Calling all teenage student-athletes! If you have dreams of playing college soccer and wish to represent an HBCU, the HBCU ID Camp is your golden opportunity. From 8 am to 5 pm on November 11-12, Houston Sports Park will transform into a hub for aspiring male and female soccer players. Coaches from HBCUs across the nation will be present to evaluate, scout, and offer valuable feedback. Moreover, they might even spot the next soccer prodigy to join their collegiate soccer programs. This camp is not just about honing your soccer skills but also a chance to connect with the HBCU soccer community.

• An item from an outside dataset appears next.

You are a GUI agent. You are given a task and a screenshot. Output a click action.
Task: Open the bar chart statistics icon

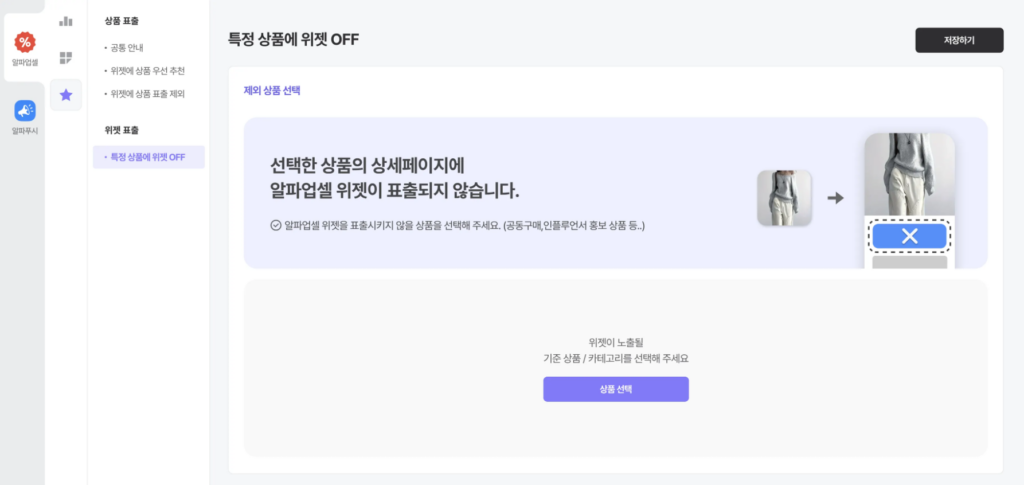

You’ll learn the ins and outs of what it takes to excel on the field and in the classroom, which is crucial for a college athlete. The HBCU ID Camp is an excellent platform to network with coaches, learn from experienced athletes, and take the first steps toward your college soccer journey. To secure your spot at this incredible event, don’t forget to register [here](insert registration link). Space is limited to 120 participants, so make sure to reserve your place before it’s too late. It’s time to turn your dreams of playing college soccer into a reality.